The decedent’s sister is obviously and quite understandably continuing to have difficulty in grieving the loss of her sister. What isn’t understandable is her mean-spirited crusade to cast her former brother-in-law as a murderer, when there is not a scintilla of admissible evidence (as in a court of law) to support her insinuations. Her theories as to what occurred are not evidence; her wild speculations and ceaseless conjectures are not evidence.

What does constitute evidence is that the Los Angeles County Coroner determined the cause of death to be accidental. What also constitutes evidence is that there was no history of domestic violence involving the decedent and her husband, and there was a lack of evidence recovered at the scene to prove otherwise.

I live in the neighborhood and personally observed a substantial number of police personnel enter the decedent’s home, where they remained for many hours. They removed various items of potential forensic value, including video tapes, all of which were ultimately returned to the decedent’s husband when the coroner signed off on the death certificate, characterizing it as due to fatal head trauma caused by an accidental fall.

Of course, your article doesn’t mention the decedent’s husband’s name, or the full name of the decedent, because you and the Beachcomber are no doubt aware of your liability in a potential libel suit. While it is certainly true that there is no statute of limitations on the crime of murder, there is a requirement to prove such a crime was committed. This is not a cold case; it is a closed case; a closed case involving an accidental death which occurred more than four years ago.

Marcia Goodman

Editor’s Note: Mr. Downing is a columnist, not a news reporter. Intelligent people know the difference by reading our masthead and noting the online “opinion” banner. He is entitled to express his opinion under the First Amendment after examining the evidence, which is bolstered by a few decades of experience at the LAPD, overseeing homicide investigations in South Central LA for five years as a command officer and retiring as a deputy chief.


[Response to Goodman letter]

I remember that night, with all the police cars on the street.
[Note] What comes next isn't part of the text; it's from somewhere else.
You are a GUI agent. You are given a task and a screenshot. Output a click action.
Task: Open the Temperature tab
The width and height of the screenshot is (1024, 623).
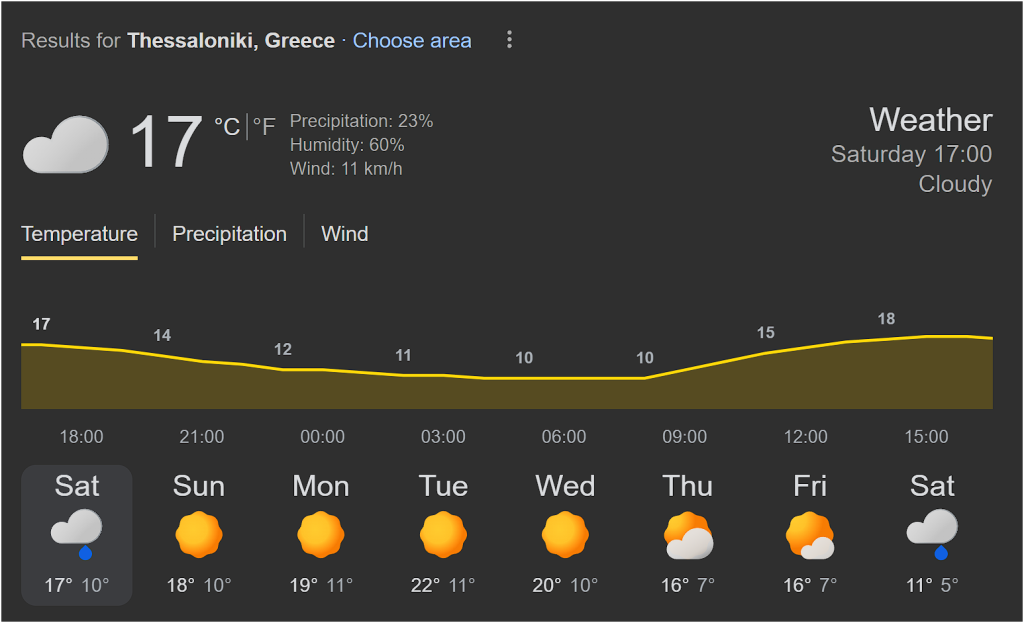pos(79,234)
I remember that you offered your condolences. Dana was not particularly close with any of her neighbors, but I know that she liked most of them. I know she liked you.

Did my sister ever call the police about domestic violence? Not to my knowledge. It was nonetheless an abusive relationship, which Dana tried to hide. Marcia, you don’t know the details of Dana’s deeply unhappy marriage. You simply do not know.

Your willingness to vouch for Dana’s husband is sadly familiar to me. Many times, I saw my sister vouch for him, only to be betrayed and humiliated by him, again and again. Why don’t I use his real name? He has changed it so many times that I’m not sure what his real name is. Are you?

While you’re satisfied that the police did a great job, and foul play is out of the question, I hope you can understand that I honestly disagree based on documented facts and actual experiences, not mere feelings.

Lisa Jones


As a former neighbor and very close friend of Lisa’s sister, I too am 100 percent convinced that her husband is responsible for her death. Dana and her husband (who I’m sure by now has changed his name as he had done several times in the past) lived just a few doors down in a Long Beach condominium complex. I had repeated *first-hand* views into his rage, mental abuse, attempts to control and outrageous lying.

I beg anyone reading this: if you have any way to help Lisa and her family in their search for justice, please come forward. Never in my life have I been so in fear of a man I personally knew. I have no doubt this man is capable of murder and he will do it again.